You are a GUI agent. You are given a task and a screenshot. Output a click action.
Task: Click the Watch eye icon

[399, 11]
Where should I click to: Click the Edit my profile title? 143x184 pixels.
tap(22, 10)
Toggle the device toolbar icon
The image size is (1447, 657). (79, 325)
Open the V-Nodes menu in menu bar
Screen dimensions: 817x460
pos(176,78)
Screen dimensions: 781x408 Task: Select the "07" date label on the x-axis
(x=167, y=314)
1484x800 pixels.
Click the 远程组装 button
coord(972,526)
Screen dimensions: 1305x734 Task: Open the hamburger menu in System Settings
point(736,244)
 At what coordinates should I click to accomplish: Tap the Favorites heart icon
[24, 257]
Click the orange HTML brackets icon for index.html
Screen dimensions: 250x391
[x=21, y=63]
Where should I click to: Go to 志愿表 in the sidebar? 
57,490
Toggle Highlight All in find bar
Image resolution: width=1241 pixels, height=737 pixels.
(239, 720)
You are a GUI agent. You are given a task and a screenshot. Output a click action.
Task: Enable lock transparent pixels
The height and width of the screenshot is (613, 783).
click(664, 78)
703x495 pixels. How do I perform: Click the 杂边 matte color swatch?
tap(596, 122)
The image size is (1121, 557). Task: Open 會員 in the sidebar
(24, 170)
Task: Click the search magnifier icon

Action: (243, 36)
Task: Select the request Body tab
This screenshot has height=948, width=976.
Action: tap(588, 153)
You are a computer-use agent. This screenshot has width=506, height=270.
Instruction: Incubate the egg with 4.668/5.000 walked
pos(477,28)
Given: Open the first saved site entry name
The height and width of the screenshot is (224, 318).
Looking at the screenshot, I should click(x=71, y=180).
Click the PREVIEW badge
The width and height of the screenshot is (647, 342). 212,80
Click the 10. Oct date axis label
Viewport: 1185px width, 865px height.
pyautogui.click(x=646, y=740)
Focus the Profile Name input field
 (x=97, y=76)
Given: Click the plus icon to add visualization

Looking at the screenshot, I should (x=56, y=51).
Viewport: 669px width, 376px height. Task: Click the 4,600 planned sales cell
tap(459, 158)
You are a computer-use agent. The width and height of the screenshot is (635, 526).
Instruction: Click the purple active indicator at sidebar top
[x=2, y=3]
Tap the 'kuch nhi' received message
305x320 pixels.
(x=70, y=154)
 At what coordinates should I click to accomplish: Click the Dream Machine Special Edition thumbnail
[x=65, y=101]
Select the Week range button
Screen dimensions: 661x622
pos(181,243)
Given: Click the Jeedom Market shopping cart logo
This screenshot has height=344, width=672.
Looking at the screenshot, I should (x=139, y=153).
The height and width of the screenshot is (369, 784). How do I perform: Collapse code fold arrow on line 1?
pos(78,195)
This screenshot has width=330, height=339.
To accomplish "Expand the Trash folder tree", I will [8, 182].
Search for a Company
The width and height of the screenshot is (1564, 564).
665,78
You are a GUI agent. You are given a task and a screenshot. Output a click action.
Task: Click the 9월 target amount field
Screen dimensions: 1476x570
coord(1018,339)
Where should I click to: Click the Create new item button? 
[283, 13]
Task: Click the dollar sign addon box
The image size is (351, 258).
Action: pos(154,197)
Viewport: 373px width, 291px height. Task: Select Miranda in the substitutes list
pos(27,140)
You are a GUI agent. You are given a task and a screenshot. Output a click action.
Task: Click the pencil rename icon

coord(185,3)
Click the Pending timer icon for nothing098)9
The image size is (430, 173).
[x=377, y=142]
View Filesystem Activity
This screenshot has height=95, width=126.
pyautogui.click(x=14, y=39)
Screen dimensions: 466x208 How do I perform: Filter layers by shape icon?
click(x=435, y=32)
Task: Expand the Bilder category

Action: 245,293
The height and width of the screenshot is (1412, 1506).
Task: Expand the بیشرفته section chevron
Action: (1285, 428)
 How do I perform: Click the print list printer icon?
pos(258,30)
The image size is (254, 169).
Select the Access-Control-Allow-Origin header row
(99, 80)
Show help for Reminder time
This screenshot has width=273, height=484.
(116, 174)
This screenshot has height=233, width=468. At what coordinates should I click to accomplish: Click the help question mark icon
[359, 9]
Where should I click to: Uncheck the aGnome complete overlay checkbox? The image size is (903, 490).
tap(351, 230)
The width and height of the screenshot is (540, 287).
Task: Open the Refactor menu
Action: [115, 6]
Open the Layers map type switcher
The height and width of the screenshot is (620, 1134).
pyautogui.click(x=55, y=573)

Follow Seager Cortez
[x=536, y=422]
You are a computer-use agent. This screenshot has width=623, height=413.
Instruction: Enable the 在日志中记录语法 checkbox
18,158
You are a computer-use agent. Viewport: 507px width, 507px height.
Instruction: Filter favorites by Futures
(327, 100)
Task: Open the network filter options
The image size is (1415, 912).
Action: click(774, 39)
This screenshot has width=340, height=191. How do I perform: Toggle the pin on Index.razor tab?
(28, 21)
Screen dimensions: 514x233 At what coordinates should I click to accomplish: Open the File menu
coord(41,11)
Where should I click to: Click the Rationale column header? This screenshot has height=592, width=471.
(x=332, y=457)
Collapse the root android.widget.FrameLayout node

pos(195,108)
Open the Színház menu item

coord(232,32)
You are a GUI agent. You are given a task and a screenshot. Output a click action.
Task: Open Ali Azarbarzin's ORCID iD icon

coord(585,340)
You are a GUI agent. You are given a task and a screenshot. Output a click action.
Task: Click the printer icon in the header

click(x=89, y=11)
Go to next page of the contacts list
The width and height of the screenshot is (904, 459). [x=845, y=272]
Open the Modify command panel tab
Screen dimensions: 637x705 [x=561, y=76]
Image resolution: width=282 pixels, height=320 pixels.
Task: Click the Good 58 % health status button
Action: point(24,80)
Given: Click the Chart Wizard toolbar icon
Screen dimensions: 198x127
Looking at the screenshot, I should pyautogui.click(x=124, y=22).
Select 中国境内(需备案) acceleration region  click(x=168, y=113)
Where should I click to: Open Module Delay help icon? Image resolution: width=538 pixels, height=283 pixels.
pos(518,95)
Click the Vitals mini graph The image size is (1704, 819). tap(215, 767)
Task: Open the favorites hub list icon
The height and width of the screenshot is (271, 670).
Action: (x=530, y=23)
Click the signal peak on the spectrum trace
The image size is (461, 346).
+===+
What you are asked to do: The records above need to be returned in full, with nothing altered.

Answer:
You are a GUI agent. You are given a task and a screenshot. Output a click action.
Task: Click the Watch eye icon

[399, 11]
Where should I click to: Click the Edit my profile title? 143x184 pixels.
tap(22, 10)
Toggle the device toolbar icon
The image size is (1447, 657). (79, 325)
Open the V-Nodes menu in menu bar
Screen dimensions: 817x460
pos(176,78)
Screen dimensions: 781x408 Task: Select the "07" date label on the x-axis
(x=167, y=314)
1484x800 pixels.
Click the 远程组装 button
coord(972,526)
Screen dimensions: 1305x734 Task: Open the hamburger menu in System Settings
point(736,244)
 At what coordinates should I click to accomplish: Tap the Favorites heart icon
[24, 257]
Click the orange HTML brackets icon for index.html
Screen dimensions: 250x391
[x=21, y=63]
Where should I click to: Go to 志愿表 in the sidebar? 
57,490
Toggle Highlight All in find bar
Image resolution: width=1241 pixels, height=737 pixels.
(239, 720)
You are a GUI agent. You are given a task and a screenshot. Output a click action.
Task: Enable lock transparent pixels
The height and width of the screenshot is (613, 783).
click(664, 78)
703x495 pixels. How do I perform: Click the 杂边 matte color swatch?
tap(596, 122)
The image size is (1121, 557). Task: Open 會員 in the sidebar
(24, 170)
Task: Click the search magnifier icon

Action: (243, 36)
Task: Select the request Body tab
This screenshot has height=948, width=976.
Action: tap(588, 153)
You are a computer-use agent. This screenshot has width=506, height=270.
Instruction: Incubate the egg with 4.668/5.000 walked
pos(477,28)
Given: Open the first saved site entry name
The height and width of the screenshot is (224, 318).
Looking at the screenshot, I should click(x=71, y=180).
Click the PREVIEW badge
The width and height of the screenshot is (647, 342). 212,80
Click the 10. Oct date axis label
Viewport: 1185px width, 865px height.
pyautogui.click(x=646, y=740)
Focus the Profile Name input field
 (x=97, y=76)
Given: Click the plus icon to add visualization

Looking at the screenshot, I should (x=56, y=51).
Viewport: 669px width, 376px height. Task: Click the 4,600 planned sales cell
tap(459, 158)
You are a computer-use agent. The width and height of the screenshot is (635, 526).
Instruction: Click the purple active indicator at sidebar top
[x=2, y=3]
Tap the 'kuch nhi' received message
305x320 pixels.
(x=70, y=154)
 At what coordinates should I click to accomplish: Click the Dream Machine Special Edition thumbnail
[x=65, y=101]
Select the Week range button
Screen dimensions: 661x622
pos(181,243)
Given: Click the Jeedom Market shopping cart logo
This screenshot has height=344, width=672.
Looking at the screenshot, I should (x=139, y=153).
The height and width of the screenshot is (369, 784). How do I perform: Collapse code fold arrow on line 1?
pos(78,195)
This screenshot has width=330, height=339.
To accomplish "Expand the Trash folder tree", I will [8, 182].
Search for a Company
The width and height of the screenshot is (1564, 564).
665,78
You are a GUI agent. You are given a task and a screenshot. Output a click action.
Task: Click the 9월 target amount field
Screen dimensions: 1476x570
coord(1018,339)
Where should I click to: Click the Create new item button? 
[283, 13]
Task: Click the dollar sign addon box
The image size is (351, 258).
Action: pos(154,197)
Viewport: 373px width, 291px height. Task: Select Miranda in the substitutes list
pos(27,140)
You are a GUI agent. You are given a task and a screenshot. Output a click action.
Task: Click the pencil rename icon

coord(185,3)
Click the Pending timer icon for nothing098)9
The image size is (430, 173).
[x=377, y=142]
View Filesystem Activity
This screenshot has height=95, width=126.
pyautogui.click(x=14, y=39)
Screen dimensions: 466x208 How do I perform: Filter layers by shape icon?
click(x=435, y=32)
Task: Expand the Bilder category

Action: 245,293
The height and width of the screenshot is (1412, 1506).
Task: Expand the بیشرفته section chevron
Action: (1285, 428)
 How do I perform: Click the print list printer icon?
pos(258,30)
The image size is (254, 169).
Select the Access-Control-Allow-Origin header row
(99, 80)
Show help for Reminder time
This screenshot has width=273, height=484.
(116, 174)
This screenshot has height=233, width=468. At what coordinates should I click to accomplish: Click the help question mark icon
[359, 9]
Where should I click to: Uncheck the aGnome complete overlay checkbox? The image size is (903, 490).
tap(351, 230)
The width and height of the screenshot is (540, 287).
Task: Open the Refactor menu
Action: [115, 6]
Open the Layers map type switcher
The height and width of the screenshot is (620, 1134).
pyautogui.click(x=55, y=573)

Follow Seager Cortez
[x=536, y=422]
You are a computer-use agent. This screenshot has width=623, height=413.
Instruction: Enable the 在日志中记录语法 checkbox
18,158
You are a computer-use agent. Viewport: 507px width, 507px height.
Instruction: Filter favorites by Futures
(327, 100)
Task: Open the network filter options
The image size is (1415, 912).
Action: click(774, 39)
This screenshot has width=340, height=191. How do I perform: Toggle the pin on Index.razor tab?
(28, 21)
Screen dimensions: 514x233 At what coordinates should I click to accomplish: Open the File menu
coord(41,11)
Where should I click to: Click the Rationale column header? This screenshot has height=592, width=471.
(x=332, y=457)
Collapse the root android.widget.FrameLayout node

pos(195,108)
Open the Színház menu item

coord(232,32)
You are a GUI agent. You are given a task and a screenshot. Output a click action.
Task: Open Ali Azarbarzin's ORCID iD icon

coord(585,340)
You are a GUI agent. You are given a task and a screenshot. Output a click action.
Task: Click the printer icon in the header

click(x=89, y=11)
Go to next page of the contacts list
The width and height of the screenshot is (904, 459). [x=845, y=272]
Open the Modify command panel tab
Screen dimensions: 637x705 [x=561, y=76]
Image resolution: width=282 pixels, height=320 pixels.
Task: Click the Good 58 % health status button
Action: point(24,80)
Given: Click the Chart Wizard toolbar icon
Screen dimensions: 198x127
Looking at the screenshot, I should pyautogui.click(x=124, y=22).
Select 中国境内(需备案) acceleration region  click(x=168, y=113)
Where should I click to: Open Module Delay help icon? Image resolution: width=538 pixels, height=283 pixels.
pos(518,95)
Click the Vitals mini graph The image size is (1704, 819). tap(215, 767)
Task: Open the favorites hub list icon
The height and width of the screenshot is (271, 670).
Action: (x=530, y=23)
Click the signal peak on the spectrum trace
The image size is (461, 346).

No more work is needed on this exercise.